--- Start ---
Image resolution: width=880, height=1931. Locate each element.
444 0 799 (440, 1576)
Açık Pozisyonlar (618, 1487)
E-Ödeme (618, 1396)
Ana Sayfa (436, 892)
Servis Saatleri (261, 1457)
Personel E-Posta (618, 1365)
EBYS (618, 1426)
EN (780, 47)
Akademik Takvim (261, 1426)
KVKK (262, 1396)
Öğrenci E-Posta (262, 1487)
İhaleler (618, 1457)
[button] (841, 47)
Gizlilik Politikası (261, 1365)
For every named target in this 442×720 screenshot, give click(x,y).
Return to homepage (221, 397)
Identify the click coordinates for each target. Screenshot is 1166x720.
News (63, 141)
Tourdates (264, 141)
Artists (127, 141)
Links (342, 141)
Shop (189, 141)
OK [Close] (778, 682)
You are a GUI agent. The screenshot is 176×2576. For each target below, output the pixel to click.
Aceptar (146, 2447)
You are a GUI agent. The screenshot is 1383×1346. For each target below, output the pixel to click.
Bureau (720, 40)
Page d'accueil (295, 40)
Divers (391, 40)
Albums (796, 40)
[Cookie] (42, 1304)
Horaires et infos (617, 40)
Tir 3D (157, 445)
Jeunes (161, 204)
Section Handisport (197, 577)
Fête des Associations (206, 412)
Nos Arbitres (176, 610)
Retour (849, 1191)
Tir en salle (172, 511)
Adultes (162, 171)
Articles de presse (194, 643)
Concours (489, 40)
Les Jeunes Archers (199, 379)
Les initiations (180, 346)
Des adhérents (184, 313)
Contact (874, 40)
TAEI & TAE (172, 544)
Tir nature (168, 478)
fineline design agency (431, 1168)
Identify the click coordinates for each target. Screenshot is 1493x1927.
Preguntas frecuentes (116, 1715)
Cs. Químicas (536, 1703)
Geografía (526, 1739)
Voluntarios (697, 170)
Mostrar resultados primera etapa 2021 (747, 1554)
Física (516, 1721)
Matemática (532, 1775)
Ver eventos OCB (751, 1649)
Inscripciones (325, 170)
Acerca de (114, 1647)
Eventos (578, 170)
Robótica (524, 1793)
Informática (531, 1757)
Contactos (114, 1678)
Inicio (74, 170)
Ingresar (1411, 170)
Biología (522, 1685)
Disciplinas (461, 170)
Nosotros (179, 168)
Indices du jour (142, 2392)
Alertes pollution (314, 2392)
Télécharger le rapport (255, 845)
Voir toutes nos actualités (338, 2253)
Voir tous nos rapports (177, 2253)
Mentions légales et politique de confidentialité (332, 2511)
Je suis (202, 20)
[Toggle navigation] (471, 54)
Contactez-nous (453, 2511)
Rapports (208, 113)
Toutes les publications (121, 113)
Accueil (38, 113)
--- End ---
Please count the lines of the entries above that contain the word "Identify" and reply with the number alone.

2